The battle raged fiercely for three hours.
debkafile‘s military experts comment that the Iraqi guerrillas withdrew from the battle zone in exemplarily orderly fashion despite the gunfire that aimed at pinning them down. Dead and wounded were gathered and removed to medical aid stations that must have been set up in advance.
A total of 44 American troops and 12 detainees were injured in the Abu Ghraib battle as well as an estimated 50 insurgents.
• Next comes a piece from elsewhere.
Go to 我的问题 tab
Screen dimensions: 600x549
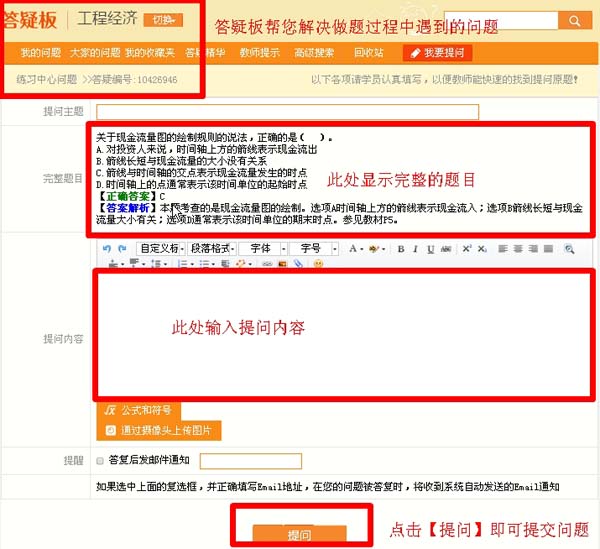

US military sources calculate from the testimony of the soldiers that took part in the battle that the assault force numbered from 40 to 60 fighting men. debkafile‘s military experts compute the indirect participants in intelligence-gathering, transporting the fighting units to target, evacuation of dead and wounded, must have numbered 150 to 200. It is worth noting that as recently as late last year, the Iraqi guerillas and al Qaeda combined were not capable of mustering an organized force on this scale to withstand the American Falluja offensive.
Two days after the Abu Ghraib battle, on Monday, April 4, another large guerrilla force took on two Iraqi army battalions which were on “a cordon and search mission” for rebels and arms caches in Diyala province. Here too the Iraqi force had to call on American help to repulse the attack and the US unit summoned air support. All the same, three soldiers died in the engagement, two Americans and one Iraqi.
Abu Musab al-Zarqawi’s al Qaeda wing claimed to have carried out the Abu Ghraib action with the help of seven suicide car bombs. Our American and Iraqi military sources strongly doubt the veracity of this claim. The Jordanian terrorist is not known to command large numbers of guerrilla fighters. The attack-force was more likely to have been made up of the three elements which are the backbone of the Iraqi insurgent movement, ex-Baathists, al Qaeda and foreign Arab fighters.
Iraq’s rebel guerrillas have long drawn heavily on Palestinian terrorist tactics – suicide killers, bomb cars, shooting ambushes. Now, Palestinian commanders are learning from the Iraqi experience, often using as their medium Hizballah officers who fought with the insurgents in Iraq and are now transmitting their acquired skills to willing students in the West Bank and Gaza Strip. They are helping the Palestinians perfect their missile strikes against urban centers, upgrade their explosive belts and train for combat in densely-inhabited districts of large towns. They are preparing for larger and deadlier combined strikes with rockets, mortars, suicides, and massed combatants against Israeli military targets and the towns and highways of the southern and central regions.